Table 2. Bidirectional DC-DC Converter parameters
|
Parameter |
Value |
|
$R_L$ |
$13 \Omega$ |
|
L |
$10 \mu \mathrm{H}$ |
|
$C_{1,2}$ |
$20 \mu \mathrm{F}$ |
|
$V_{\text {in }}$ |
400 |
|
$V_{\text {out }}$ |
200-750VDC |
|
$f_s$ |
500kHz |
|
P |
13kW |
3.1 Open-loop analysis
DC-DC power converters are nonlinear time-variant systems. Conventional control techniques are intended for Linear Time-Invariant (LTI) systems. Then, to apply these techniques to power converters, simplified models can be developed. The procedure involves deriving a nonlinear average model that captures the general dynamics of the system. Next, linearization under small-signal excitation is obtained. Finally, conversion into the s-domain results in the power stage transfer functions [31]. The transfer function of an LTI system is the ratio of its output to its input in the s-domain. Conventional control designs such as root-locus, frequency-response or PID can be implemented once the transfer function of the small-signal model system has been obtained [32]. The small-signal transfer function of control-to-output for the buck and boost converters are [31]:
$G_{v d B u c k}=\frac{v(s)}{d(s)}=V_{i n} \frac{1}{1+\frac{L}{R} s+L C s^2}$ (7)
$G_{v d B o o s t}=\frac{V_{\text {in }}}{(1-D)} \frac{1-\frac{L_S}{R(1-D)^2}}{1+\frac{L}{R(1-D)^2} s+\frac{L C}{(1-D)^2} s^2}$ (8)
where, $D$ is the duty cycle, and $L, R, C$ are the values from Table 2. The open-loop response to a step input for the buck converter with $D=0.5$ is shown in the top chart of Figure 4. A large initial overshot with a peak voltage of $367 \mathrm{VDC}$ is observed. Under damped response with a settling time of $0.397 \mathrm{~ms}$ is also observed. Also in the figure, the middle chart is the bode diagram and the lower section is the root locus.

== == ==

## WHAT THIS EXERCISE ASKS
(a) In the open-loop analysis passage, what settling time is observed for the buck converter's step response?
(b) Quote the open-loop analysis passage from "where, $D$ is" to "the root locus.".
(c) According to the open-loop analysis passage, why are simplified models developed before conventional control techniques are applied to power converters?

## SOURCE DATA
== == ==

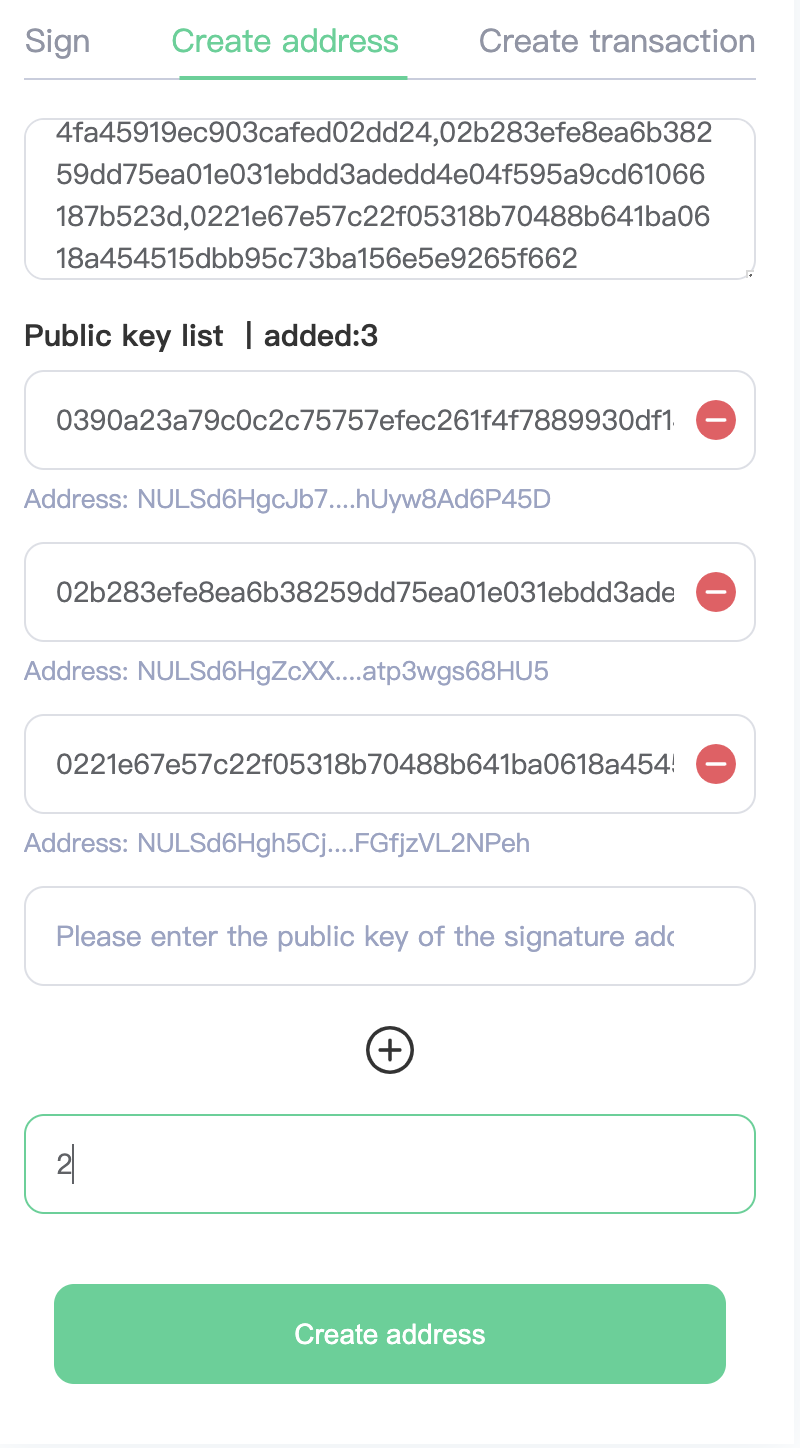Focus the public key field starting 0390a23a
The width and height of the screenshot is (800, 1448).
coord(365,420)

== == ==

## SOLUTIONS TO THE PROBLEMS
(a) 0.397 ms

(b)
where, $D$ is the duty cycle, and $L, R, C$ are the values from Table 2. The open-loop response to a step input for the buck converter with $D=0.5$ is shown in the top chart of Figure 4. A large initial overshot with a peak voltage of $367 \mathrm{VDC}$ is observed. Under damped response with a settling time of $0.397 \mathrm{~ms}$ is also observed. Also in the figure, the middle chart is the bode diagram and the lower section is the root locus.

(c) DC-DC power converters are nonlinear time-variant systems, but conventional control techniques are intended for Linear Time-Invariant (LTI) systems. Simplified models let those techniques be applied to the converters.